Use statistics and examples with your husband. Sit him down and just talk about how you feel. Midwives have been assisting births ever since the beginning of time. OBs are primarily trained as surgeons not as birthing coaches or supporters. Granted, there’s a movement toward natural birth but it’s not everywhere. Look at the C-section statistics also.

After talking with DH we sat down and watched “The Business of Being Born” and “Pregnant in America”. Both are very good movies and TBoBB helped DH understand my concerns and why I wanted to experience birth while being in the care of a midwife (and my doula).

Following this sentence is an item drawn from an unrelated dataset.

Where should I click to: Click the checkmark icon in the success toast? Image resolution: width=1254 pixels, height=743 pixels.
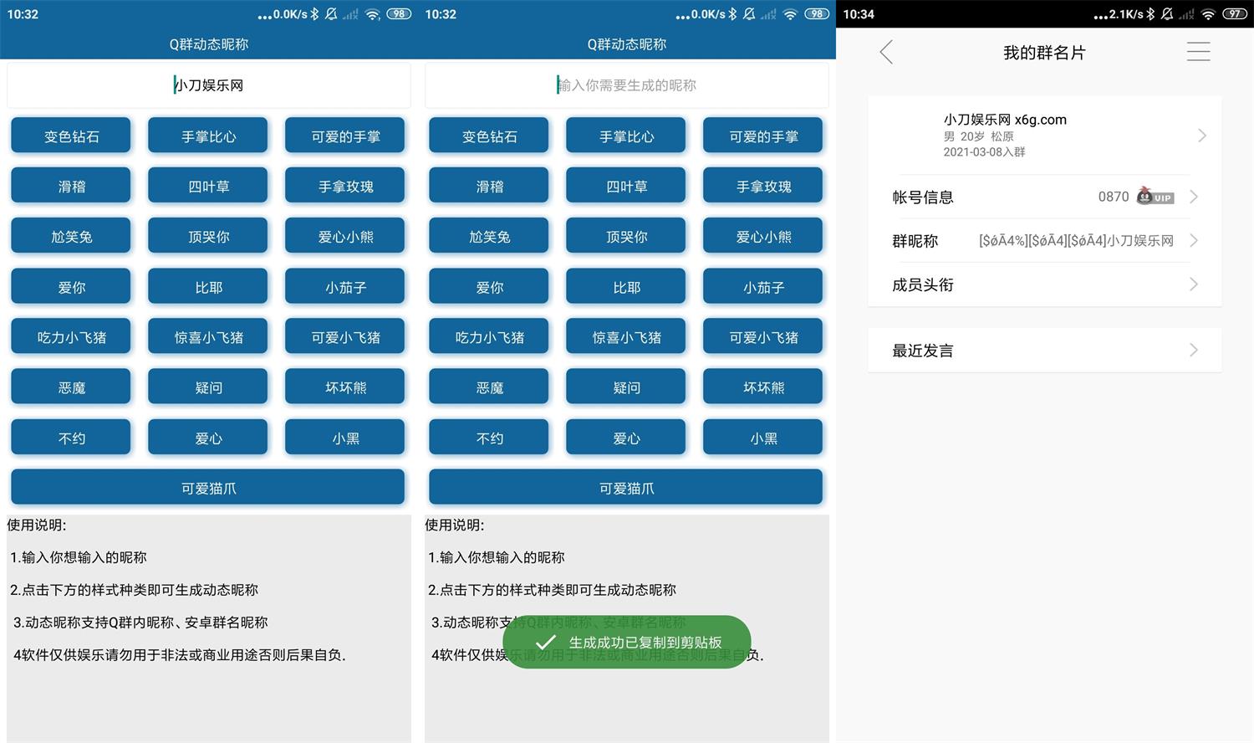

Midwives are prepared for anything and they are trained to recognize any potential dangers to mom and baby. Worst case scenario, they will call in the OB or transport you to a hospital. Actually, midwives are the ones that assist during birth and not OBs almost everywhere in Europe.

Good luck!

Post # 12
9137 posts
Buzzing Beekeeper
  • Wedding: November 2013 - St. Augustine Beach, FL

@KCKnd2:  I agree.  Getting him to watch the Business of Being Born should help him better understand and trust the role of the midwife.  It’s usually free on Netflix.  I know they also made More Business of Being Born but that series wasn’t as good imo.

Post # 13
1734 posts
Bumble bee
  • Wedding: March 2012 - Father's Vineyard Church/ A Touch of Class Banquet Center

We are using a midwife, but our compromise is that I”m giving birth at a hospital where the midwife has privileges. We will have to drive 30 minutes instead of 5 minutes, but I’m totally okay with this. I really wanted a homebirth, but DH said absolutely not. I’m completely comfortable with my decision (I’m almost 20 weeks), because it is at a University Hospital, so there is always OBs on call, along with any specialist we could every possibly need. Maybe remind your husband of that. If you are giving birth at a hospital with a midwife, I’m sure an OB would jump in and help if it was necessary!

Post # 14
1734 posts
Bumble bee
  • Wedding: March 1998

You’ll have your delivery at the hospital – so what is your husband so concerned about? That’s my plan as well – there’s always someone right down the hall in case I need an emergency c-section (at least in my state, certified nurse midwives can do everything but c-sections). The risk in that case is minimal. Other than that, most prenatal appointments are just “pee in this cup, here’s your ultrasound, your blood sugar’s too high, your weight and blood pressure are good, don’t eat garbage, move your ever-growing self around a little bit, see you in 4 weeks.”


Post # 15
664 posts
Busy bee
  • Wedding: June 2012

Double dipping: you need to cancel with the maternity clinic ASAP. Double dipping isn’t allowed, and once the billing goes through your provincial insurance they will realize what you did and you will have to pay for the second appointment yourself.

As for dealing with hubby, I had mine watch The Business of Being Born with me, and that helped a little to put his mind at ease, but the best thing was getting him to talk to other dads whose wives have had midwives instead of doctors. For some reason, hearing that it was a good experience from another dad gave him a lot more confidence in our midwife than anything else has.

There’s really no difference in safety if you’re giving birth at the hospital, because if anything goes wrong your midwife will transfer care to an OB.